I have approximately 5 posts waiting in line to be published...I don't have reliable internet at home so my writing tends to pile up.
But this one I am writing directly to the blog, as a way of forcing myself to publish it. I got anxious....I used to know I had an audience and felt obligated to post. But said audience member is no longer reading-- at least not weekly. I was supposed to be writing for myself anyway and contemplated deleting the blog as a re-recognition of this fact. But here I am, typing away, because if I tell the world it becomes more true.
Today? I woke up at 6am and watched two soccer games while folding laundry and drawing. It left me remembering my last world cup-- Summer '06 -- when I was in England studying architecture and playing soccer at least twice a day with all my new international friends. I miss that summer...not in a I-want-to-go-back way, but a I-want-those-priorities-again way.
Not to say I have my priorities out of line, its just that I am four years older and a lot has changed. Soccer is no longer my life and I find myself enrolled in one of the nation's top universities masquerading as a student. I also changed interests. I still love art, I still love to draw, to figure out buildings, to explore, to adventure.....but I hate being forced to do all of those things.
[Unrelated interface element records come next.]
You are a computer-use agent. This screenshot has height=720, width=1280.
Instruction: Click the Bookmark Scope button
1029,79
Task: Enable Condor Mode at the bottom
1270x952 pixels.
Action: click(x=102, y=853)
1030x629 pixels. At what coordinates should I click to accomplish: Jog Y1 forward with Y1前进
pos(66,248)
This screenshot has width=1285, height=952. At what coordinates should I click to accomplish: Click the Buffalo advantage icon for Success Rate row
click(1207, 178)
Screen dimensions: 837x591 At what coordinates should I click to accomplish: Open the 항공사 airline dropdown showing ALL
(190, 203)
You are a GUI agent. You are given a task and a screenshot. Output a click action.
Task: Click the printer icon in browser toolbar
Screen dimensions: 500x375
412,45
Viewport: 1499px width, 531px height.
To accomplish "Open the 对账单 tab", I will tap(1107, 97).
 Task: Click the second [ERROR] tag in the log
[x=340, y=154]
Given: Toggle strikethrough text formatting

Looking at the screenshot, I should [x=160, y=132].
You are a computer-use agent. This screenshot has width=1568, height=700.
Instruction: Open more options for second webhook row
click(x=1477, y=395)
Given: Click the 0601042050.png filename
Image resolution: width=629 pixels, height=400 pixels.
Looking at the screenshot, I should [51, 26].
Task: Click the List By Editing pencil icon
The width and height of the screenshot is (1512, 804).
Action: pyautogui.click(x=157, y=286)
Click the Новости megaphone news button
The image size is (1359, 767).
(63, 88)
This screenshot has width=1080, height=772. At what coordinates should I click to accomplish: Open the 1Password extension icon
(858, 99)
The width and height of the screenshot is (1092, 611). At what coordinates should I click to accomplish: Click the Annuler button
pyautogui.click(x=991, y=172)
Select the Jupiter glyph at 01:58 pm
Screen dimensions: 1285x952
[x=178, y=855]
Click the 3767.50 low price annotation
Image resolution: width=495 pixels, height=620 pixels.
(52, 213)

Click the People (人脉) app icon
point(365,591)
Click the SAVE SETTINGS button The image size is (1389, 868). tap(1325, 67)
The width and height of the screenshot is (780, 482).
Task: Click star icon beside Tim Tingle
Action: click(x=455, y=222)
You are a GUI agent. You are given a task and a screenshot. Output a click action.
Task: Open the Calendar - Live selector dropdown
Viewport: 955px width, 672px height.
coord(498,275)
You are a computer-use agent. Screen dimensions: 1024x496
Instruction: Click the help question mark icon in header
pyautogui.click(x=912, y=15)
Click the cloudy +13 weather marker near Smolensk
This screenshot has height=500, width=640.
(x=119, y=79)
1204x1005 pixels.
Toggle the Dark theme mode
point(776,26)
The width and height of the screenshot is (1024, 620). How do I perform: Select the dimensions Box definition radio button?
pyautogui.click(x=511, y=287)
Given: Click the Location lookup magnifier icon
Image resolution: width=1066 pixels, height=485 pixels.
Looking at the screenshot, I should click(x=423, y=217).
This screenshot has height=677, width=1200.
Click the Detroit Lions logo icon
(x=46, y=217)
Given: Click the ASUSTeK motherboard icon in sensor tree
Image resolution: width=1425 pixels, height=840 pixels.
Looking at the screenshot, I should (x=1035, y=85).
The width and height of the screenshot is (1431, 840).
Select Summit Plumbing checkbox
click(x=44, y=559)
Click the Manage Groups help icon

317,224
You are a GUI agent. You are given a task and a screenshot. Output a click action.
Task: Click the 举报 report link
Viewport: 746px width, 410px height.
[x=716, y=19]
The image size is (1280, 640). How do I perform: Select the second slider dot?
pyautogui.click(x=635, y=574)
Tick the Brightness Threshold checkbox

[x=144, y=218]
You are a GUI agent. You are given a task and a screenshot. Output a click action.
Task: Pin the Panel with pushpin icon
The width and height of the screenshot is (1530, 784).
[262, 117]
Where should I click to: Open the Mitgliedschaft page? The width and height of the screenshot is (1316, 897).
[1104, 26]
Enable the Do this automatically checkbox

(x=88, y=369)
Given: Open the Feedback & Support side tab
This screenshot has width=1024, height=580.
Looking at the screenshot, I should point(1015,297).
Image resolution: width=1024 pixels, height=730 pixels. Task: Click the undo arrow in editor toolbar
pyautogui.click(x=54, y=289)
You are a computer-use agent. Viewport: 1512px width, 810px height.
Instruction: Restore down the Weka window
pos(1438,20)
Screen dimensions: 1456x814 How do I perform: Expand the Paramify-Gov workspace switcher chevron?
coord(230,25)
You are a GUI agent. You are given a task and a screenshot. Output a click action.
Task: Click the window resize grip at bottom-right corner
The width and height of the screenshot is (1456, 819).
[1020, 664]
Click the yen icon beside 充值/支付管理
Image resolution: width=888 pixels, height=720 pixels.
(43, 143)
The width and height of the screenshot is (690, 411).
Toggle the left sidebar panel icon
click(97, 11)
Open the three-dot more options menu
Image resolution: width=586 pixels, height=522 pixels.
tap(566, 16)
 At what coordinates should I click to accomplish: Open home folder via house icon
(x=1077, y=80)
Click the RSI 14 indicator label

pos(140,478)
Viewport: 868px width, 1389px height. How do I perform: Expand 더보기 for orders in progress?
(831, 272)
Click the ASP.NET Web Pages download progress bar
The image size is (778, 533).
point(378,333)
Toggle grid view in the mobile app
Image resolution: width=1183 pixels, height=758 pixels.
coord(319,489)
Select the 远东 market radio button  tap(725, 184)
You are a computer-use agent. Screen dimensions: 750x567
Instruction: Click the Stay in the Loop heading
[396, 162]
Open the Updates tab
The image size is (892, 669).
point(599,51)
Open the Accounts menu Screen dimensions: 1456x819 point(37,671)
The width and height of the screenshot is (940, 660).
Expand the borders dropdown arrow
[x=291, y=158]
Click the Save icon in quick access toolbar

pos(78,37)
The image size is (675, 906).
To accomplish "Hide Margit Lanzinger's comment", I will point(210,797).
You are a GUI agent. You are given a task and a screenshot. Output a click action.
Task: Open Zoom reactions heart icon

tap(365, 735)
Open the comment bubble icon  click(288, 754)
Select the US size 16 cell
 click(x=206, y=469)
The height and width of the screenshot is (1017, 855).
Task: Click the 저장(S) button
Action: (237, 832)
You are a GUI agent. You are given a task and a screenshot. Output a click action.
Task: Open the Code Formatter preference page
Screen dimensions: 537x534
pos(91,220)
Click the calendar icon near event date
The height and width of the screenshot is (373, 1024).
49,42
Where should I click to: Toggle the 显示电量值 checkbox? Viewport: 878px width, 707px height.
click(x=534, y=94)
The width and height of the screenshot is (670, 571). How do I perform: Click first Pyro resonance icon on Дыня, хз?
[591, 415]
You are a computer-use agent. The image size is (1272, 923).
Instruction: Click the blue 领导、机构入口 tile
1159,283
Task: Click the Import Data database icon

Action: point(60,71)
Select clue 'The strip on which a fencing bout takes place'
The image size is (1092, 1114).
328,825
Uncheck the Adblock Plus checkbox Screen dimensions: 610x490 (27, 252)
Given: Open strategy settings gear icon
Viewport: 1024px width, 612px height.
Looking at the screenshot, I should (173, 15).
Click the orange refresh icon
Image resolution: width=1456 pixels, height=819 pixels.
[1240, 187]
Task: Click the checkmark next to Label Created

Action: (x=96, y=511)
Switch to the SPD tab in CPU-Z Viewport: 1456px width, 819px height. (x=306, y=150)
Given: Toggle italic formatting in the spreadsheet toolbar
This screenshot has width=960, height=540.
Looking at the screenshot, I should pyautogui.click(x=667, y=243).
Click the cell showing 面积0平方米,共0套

Which makes finding a career in those interests difficult.
I stopped playing soccer because I literally break every time I put my foot on the field. Or really, any time I am having fun being athletic, I get hurt. I'm not a weakling, (my tolerance for pain would top 80% of females) my body was just meant to hold a much heavier, non athletic person. The strain from impact and twisting tends to make it angry.
So I made a quality of life decision-- I stopped playing. But now my heart hurts. Quite literally. I am obsessed with the world cup and it makes my feet itch for the soccer ball left unpacked downstairs, or the cleats ceremoniously hanging from my closet door. The grass outside blowing in the wind yearns for the squeaking of my cleats cutting through the roots, yearns to be dried of its morning dew by the flick of the plastic coated ball or the kangaroo leather of my cleats. My north facing windows looks over the pitifully small back yard and all I can think is how much I could do with all that space and the soccer ball.
Coaching has always been fun, and certainly and option, but now I can't make the time for it. I have school, work, Alpha Phi Omega (a service fraternity) and now Relay for Life. All of these are new priorities, new ideas. I am passionate about all of them.
But I miss the soccer field.
I also miss making the time for arts and crafts, drawing, photography, theater....any kind of expression up that alley. Writing is sort of that direction, thus this is an outlet. But I fear when the school year returns, I will sadly once again leave this behind.
Especially with the schedule I am trying to pull.
My priorities are in order, but I wonder if being "right" will also make me insane.
Is it possible that living life incorrectly, or irresponsibly, is the only way I am going to actually find a smile on my face all the time?
I'm going to close this up, throw another load of laundry in, and strap on an ankle brace and grab the soccer ball. Just playing a little shouldn't hurt too much, physically or emotionally?
EDIT, 2 hours later: Soccer was fun. Just me and the ball. And my ankle swelled up, but it swells up if I walk too much. But no answer was found. I don't know what to do.
I can't turn my back on soccer, yet I don't know what to compromise.